Recently, I’ve been working through Project Euler in order to improve my core programming skills.

One of those recurring problems requires efficiently calculating and testing for prime numbers. The first algorithm that comes to mind is The Sieve of Eratosthenes. The Sieve, is one of many prime sieves, and is a simple yet time efficient algorithm for finding all the primes below a certain limit.

## The Algorithm

- Make a table one entry for every number \(2 \leq n \leq limit\)
- Starting at 2, cross out all multiples of 2, not counting 2 itself.
- Move up to the next number that hasn’t been crossed out
- Repeat Step 2-3 up till \(\sqrt(n)\)

The Sieve of Eratosthenes can be shown to have a time complexity of \(\mathcal{O}(n\log{}\log{n})\).

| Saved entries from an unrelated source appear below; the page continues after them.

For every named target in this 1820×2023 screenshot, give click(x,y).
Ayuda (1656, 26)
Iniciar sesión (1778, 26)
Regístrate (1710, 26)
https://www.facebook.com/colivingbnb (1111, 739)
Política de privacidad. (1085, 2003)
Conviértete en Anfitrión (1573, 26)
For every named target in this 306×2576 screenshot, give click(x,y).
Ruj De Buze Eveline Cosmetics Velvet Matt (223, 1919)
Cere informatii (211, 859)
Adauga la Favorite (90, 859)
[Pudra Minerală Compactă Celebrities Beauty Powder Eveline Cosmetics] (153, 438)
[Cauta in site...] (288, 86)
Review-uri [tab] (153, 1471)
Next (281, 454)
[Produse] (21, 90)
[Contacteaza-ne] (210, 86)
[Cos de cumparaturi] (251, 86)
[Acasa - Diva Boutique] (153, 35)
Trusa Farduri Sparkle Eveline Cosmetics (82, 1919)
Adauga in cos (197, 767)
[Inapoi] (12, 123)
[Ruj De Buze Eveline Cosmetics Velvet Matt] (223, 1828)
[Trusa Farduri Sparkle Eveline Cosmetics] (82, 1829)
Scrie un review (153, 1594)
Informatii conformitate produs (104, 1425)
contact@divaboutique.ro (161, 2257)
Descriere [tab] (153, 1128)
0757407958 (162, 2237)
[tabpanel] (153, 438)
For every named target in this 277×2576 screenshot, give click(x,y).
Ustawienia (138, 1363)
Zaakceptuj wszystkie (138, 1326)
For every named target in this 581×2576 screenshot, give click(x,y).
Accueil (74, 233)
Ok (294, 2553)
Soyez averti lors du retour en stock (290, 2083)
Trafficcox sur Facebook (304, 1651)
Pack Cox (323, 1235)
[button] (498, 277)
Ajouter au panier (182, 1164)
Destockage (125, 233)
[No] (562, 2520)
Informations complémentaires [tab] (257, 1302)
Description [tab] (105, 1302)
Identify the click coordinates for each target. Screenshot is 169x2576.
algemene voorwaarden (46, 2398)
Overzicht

Visually we can depict each loop removing values from the list of real numbers until all that is left are the primes.

Unfortunately, this solution starts to become less viable for larger problem sizes.

Since it requires a table of every
number to the last integer in memory, the space complexity of sieves generally
grows in the order of \(\mathcal{O}(n)\). In order to deal with memory issues
there are sieve algorithms called `segmented sieves`

which map and distribute
the problem into smaller sizes and are computed in parallel.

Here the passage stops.